DATA RECORDS START

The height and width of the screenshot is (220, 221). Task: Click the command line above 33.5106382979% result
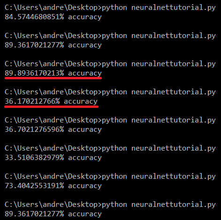click(x=110, y=148)
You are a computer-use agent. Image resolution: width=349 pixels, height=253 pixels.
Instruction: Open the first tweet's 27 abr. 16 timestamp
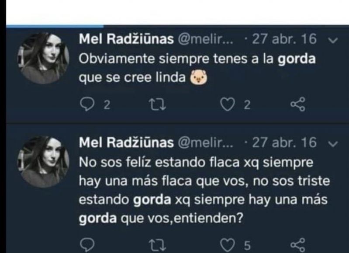284,39
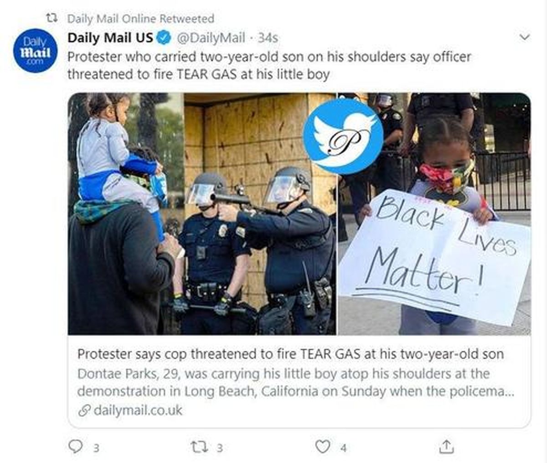The image size is (547, 463).
Task: Click photo of officer aiming launcher
Action: pyautogui.click(x=203, y=213)
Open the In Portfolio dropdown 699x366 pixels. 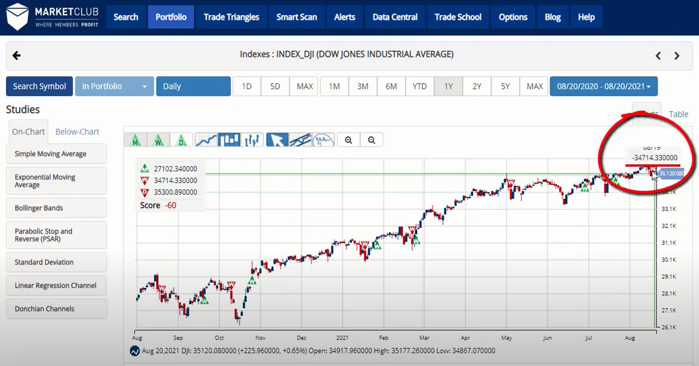pyautogui.click(x=114, y=86)
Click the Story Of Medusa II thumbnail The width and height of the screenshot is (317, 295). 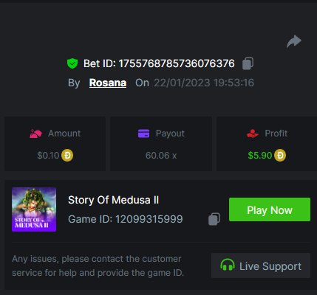pyautogui.click(x=34, y=209)
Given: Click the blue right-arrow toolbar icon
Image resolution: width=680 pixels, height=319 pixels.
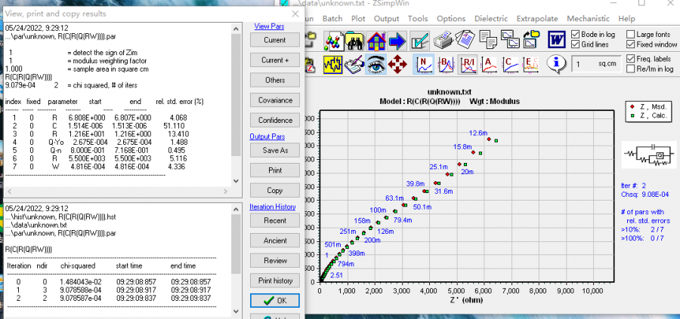Looking at the screenshot, I should [397, 39].
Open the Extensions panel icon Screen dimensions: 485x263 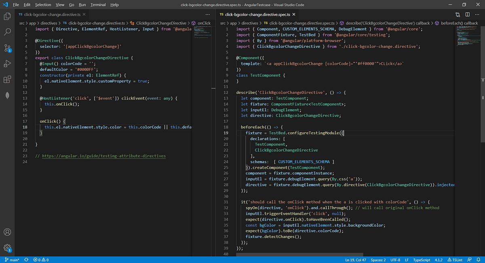(6, 79)
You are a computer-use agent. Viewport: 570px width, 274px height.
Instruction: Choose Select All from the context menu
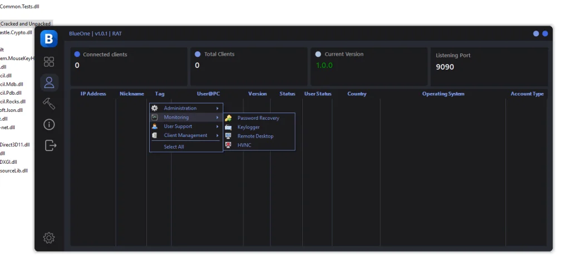[174, 147]
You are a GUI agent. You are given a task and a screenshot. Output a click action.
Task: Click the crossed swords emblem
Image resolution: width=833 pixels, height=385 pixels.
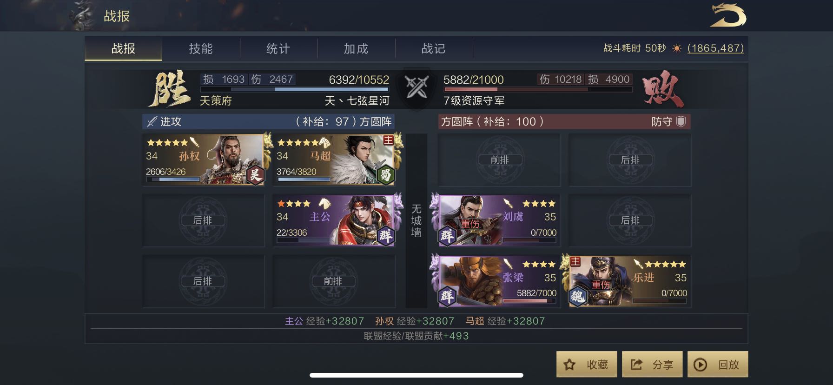coord(417,87)
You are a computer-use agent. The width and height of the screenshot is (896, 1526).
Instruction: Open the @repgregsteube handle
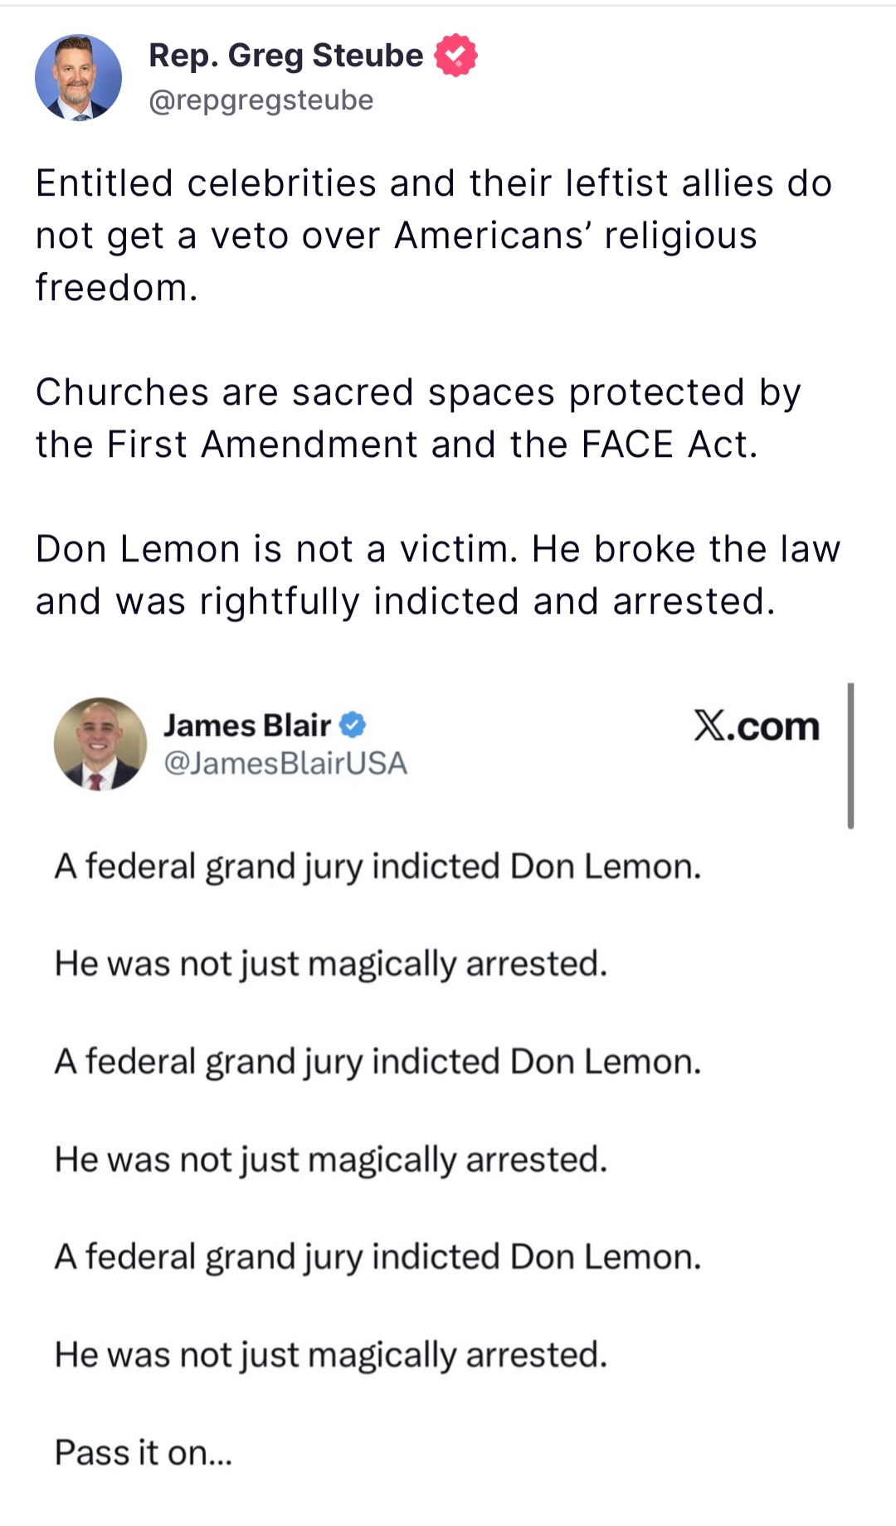[261, 100]
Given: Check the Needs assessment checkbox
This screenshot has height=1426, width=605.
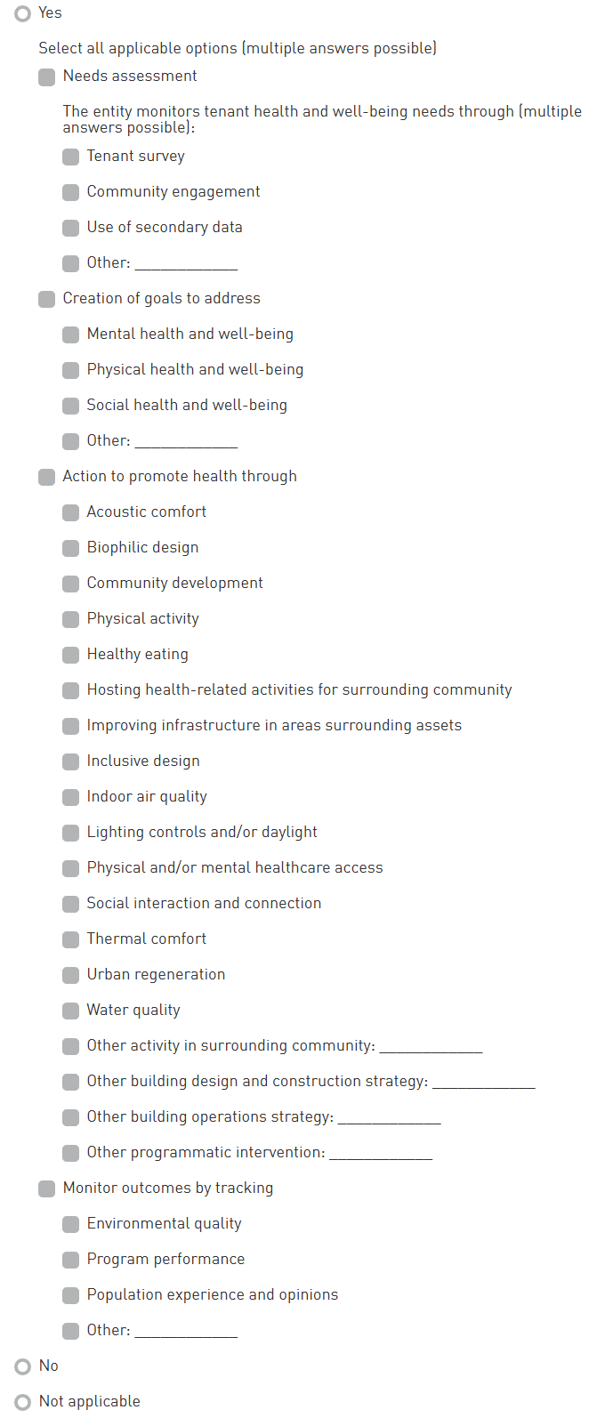Looking at the screenshot, I should tap(47, 77).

DATA RECORDS END

Above are the records; report each line in them that includes the word "agent".

You are a computer-use agent. Image resolution: width=349 pixels, height=253 pixels.
You are a computer-use agent. Viewport: 570px width, 274px height.
You are a GUI agent. You are given a task and a screenshot. Output a click action.
You are a computer-use agent. The width and height of the screenshot is (896, 1526).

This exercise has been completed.